シェールガス革命なんてことも言われるようで、これまでのエネルギーの代わりになることも期待されているエネルギーがシェールガスらしい。しかし実際にそれが革命的でクリーンなエネルギーなのかは定かではないとも言われる。そんな環境問題に取り組んだ作品。
 マット・デイモン演じるスティーヴは大手エネルギー会社の幹部候補で、マッキンリーという田舎町に土地の買占めにやってくる。しかし環境汚染の観点から反対する住民もいて、賛否の投票がなされることになる。その後、環境保護団体のダスティン(ジョン・クラシンスキー)も町に現れ、ネガティブキャンペーンを始め、反対派の勢力が増してくるが……。

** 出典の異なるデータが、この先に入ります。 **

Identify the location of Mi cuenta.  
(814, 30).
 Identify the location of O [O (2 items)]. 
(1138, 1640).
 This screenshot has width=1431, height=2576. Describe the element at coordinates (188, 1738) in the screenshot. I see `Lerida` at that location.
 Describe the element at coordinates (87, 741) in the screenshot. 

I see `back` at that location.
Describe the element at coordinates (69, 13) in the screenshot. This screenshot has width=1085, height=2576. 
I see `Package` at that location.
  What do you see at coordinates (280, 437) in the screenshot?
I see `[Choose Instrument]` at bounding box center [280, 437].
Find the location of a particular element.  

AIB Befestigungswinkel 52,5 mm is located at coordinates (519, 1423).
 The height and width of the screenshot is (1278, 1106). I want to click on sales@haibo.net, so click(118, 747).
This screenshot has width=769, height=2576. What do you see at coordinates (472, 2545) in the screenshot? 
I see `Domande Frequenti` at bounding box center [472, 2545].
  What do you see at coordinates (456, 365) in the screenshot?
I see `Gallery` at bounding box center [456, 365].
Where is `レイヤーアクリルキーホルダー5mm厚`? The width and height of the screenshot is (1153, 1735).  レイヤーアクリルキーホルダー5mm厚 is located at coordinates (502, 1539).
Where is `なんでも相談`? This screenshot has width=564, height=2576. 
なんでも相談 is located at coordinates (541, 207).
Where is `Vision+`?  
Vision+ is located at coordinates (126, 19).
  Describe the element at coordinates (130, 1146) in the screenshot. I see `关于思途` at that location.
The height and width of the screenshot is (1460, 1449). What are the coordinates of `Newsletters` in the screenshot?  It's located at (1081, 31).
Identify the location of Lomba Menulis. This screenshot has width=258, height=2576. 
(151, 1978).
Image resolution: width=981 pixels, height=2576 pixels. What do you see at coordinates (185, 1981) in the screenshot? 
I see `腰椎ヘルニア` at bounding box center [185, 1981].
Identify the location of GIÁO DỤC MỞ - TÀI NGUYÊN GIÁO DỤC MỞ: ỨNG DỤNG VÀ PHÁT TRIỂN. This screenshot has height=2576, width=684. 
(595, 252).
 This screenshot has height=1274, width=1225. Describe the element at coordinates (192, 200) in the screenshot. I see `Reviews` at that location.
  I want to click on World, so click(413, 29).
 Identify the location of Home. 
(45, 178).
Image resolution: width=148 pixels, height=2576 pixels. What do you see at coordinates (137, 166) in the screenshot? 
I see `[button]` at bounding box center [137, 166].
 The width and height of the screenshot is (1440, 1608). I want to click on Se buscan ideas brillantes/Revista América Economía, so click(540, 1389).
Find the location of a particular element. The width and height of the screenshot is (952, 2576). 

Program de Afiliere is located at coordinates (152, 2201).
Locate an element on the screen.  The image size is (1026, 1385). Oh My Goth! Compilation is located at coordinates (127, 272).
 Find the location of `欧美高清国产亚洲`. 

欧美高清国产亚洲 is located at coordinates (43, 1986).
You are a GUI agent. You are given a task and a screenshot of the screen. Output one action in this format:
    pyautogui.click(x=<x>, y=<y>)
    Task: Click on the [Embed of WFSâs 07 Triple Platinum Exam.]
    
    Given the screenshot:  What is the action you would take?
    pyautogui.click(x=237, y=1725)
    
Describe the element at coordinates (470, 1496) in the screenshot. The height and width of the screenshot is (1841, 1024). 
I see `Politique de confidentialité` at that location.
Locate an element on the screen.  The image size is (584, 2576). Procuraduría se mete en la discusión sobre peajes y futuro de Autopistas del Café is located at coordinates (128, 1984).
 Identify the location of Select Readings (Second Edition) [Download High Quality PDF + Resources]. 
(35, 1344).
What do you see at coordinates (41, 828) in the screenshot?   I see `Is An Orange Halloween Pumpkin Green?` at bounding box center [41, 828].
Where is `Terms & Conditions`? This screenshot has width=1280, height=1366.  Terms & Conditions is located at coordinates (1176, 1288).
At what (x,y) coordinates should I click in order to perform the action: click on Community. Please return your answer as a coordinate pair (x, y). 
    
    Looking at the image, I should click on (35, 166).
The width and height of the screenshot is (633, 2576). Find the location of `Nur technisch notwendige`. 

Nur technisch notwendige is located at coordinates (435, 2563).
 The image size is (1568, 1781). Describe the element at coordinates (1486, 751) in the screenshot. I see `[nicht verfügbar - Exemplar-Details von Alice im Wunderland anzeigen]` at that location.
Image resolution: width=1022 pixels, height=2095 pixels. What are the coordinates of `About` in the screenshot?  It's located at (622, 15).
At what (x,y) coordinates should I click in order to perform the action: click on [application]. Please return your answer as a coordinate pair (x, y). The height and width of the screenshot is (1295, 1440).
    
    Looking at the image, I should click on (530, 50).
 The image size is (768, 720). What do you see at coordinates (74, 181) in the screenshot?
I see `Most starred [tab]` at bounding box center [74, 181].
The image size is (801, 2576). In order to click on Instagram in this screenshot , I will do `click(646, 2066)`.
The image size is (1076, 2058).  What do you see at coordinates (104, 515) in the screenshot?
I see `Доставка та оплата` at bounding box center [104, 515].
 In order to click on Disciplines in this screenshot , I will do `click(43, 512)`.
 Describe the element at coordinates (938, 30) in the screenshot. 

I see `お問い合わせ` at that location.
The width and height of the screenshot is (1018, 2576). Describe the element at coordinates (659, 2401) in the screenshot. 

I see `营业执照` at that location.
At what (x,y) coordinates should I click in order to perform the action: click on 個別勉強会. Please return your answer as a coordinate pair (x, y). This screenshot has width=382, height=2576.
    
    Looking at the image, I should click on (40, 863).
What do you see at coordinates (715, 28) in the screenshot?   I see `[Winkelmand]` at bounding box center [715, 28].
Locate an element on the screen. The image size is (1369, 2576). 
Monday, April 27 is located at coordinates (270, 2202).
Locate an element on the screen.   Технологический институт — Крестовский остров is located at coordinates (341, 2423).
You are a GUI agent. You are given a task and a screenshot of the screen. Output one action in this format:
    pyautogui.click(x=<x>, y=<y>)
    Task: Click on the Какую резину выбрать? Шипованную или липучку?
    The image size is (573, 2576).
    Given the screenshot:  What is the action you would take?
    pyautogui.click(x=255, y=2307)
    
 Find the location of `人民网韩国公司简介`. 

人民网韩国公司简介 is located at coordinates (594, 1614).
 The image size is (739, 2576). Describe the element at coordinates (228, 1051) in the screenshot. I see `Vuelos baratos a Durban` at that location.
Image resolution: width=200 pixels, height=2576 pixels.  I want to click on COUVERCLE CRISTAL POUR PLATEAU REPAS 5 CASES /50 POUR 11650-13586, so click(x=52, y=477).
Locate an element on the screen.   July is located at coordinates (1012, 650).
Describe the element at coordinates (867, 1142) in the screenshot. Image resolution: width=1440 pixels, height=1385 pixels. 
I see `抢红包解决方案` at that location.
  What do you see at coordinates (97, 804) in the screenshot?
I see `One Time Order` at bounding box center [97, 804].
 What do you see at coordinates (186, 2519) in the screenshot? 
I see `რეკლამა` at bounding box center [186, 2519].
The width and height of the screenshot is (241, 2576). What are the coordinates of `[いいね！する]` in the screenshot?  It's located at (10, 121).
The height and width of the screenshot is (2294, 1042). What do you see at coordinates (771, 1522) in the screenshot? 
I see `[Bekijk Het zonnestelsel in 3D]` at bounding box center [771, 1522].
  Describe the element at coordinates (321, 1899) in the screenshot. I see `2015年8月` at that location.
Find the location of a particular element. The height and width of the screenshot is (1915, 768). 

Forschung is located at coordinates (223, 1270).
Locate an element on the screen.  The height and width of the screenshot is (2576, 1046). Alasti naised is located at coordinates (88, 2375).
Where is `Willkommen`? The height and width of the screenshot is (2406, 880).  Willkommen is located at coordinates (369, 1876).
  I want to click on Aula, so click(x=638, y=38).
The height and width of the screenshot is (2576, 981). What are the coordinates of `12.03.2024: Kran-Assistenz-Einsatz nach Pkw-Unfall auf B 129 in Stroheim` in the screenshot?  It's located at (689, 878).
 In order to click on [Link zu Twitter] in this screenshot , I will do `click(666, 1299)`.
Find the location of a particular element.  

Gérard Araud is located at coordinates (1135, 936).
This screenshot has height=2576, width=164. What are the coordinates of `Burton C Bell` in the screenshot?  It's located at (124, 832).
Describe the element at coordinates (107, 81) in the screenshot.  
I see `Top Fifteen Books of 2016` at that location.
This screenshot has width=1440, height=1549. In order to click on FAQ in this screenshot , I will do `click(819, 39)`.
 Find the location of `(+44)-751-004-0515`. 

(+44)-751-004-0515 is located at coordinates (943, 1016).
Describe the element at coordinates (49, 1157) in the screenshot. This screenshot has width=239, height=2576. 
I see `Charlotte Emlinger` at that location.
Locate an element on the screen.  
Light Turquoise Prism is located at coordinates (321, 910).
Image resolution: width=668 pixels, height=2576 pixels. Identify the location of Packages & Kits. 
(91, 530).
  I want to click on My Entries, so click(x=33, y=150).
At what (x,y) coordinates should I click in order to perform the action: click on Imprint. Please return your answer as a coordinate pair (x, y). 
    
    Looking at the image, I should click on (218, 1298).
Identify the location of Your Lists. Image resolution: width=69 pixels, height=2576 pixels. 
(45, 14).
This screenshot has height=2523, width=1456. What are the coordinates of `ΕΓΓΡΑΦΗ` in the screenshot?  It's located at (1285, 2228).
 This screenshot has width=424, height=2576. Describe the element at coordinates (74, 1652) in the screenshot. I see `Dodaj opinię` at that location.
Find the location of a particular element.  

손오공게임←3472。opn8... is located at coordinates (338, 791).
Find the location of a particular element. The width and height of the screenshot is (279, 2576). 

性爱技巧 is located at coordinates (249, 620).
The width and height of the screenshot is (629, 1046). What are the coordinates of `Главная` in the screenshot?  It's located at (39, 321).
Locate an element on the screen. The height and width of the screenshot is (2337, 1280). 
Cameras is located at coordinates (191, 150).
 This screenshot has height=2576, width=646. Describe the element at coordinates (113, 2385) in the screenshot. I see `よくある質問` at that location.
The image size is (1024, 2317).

 この映画はマット・デイモンが脚本を書いて、ガス・ヴァン・サントが監督した作品だ。そうなるとどうしてもマット・デイモンが脚本と主演を担当し、ガス・ヴァン・サントが監督した『グッド・ウィル・ハンティング/旅立ち』を思い出す。ガス・ヴァン・サント作品は『ジェリー』(この作品もマットの主演・脚本)や『エレファント』のようなよくわからない芸術風な作品と、ウェル・メイドで誰にもわかりやすい作品の系統があるが、『グッド・ウィル・ハンティング/旅立ち』は後者の代表だろう。だから観客としてはそれらしい感動作を期待してしまうのだが、そうなるとちょっとおさまりがよくない気もした。
 スティーヴは悪い青年ではないのだが、このご時勢ではあまり歓迎されるような人物ではない。「いい人だと思うけど、仕事がね」などと言われている。酔っ払って本音が出た際には、「もう死にかけている町なのに、何もしようとしない。シェールガスに賭ければたんまりと金が手に入るのに……」みたいなことを言い、地元の若者に殴られる。アメリカの良心みたいなイメージすらあるマット・デイモンがこんなことを言い出すものだから、ちょっと混乱し、どこに着地点を見出すのか予想がつかなかったのだ。

 ※ 以下、ネタバレもあり。

プロミスト・ランド.jpg

 
 結論から言えば、スティーヴは「ぼくは悪いやつじゃない」と繰り返し言っていたように、やはりマット・デイモンは悪役ではなかったようだ。最後の最後で善悪がひっくり返るからだ。『グッド・ウィル・ハンティング』ではロビン・ウィリアムズ演じる善人のカウンセラーによって、「君は悪くない」と諭されて真実に辿り着くとすれば、『プロミスト・ランド』はその逆で自分が加担していた悪に気づくことで真実に辿り着くといった感じかもしれない。
 ただ、『プロミスト・ランド』における善悪はあまりはっきりとしたものではない。環境汚染はあるのかもしれないが、相棒スー(フランシス・マクドーマンド)のように家族を抱えていればそう言ってもいられないからだ。結局のところ、スティーヴは仕事を投げ出してしまうような形になったが、彼の会社でなくとも別の会社がその町を目指してやってくるだろうし、問題解決になったのかはよくわからない。複雑な問題を複雑なまま示しているから現実と同様あまりすっきりとはしないようだ。環境に対する問題提起としては有効だとは思うのだが……。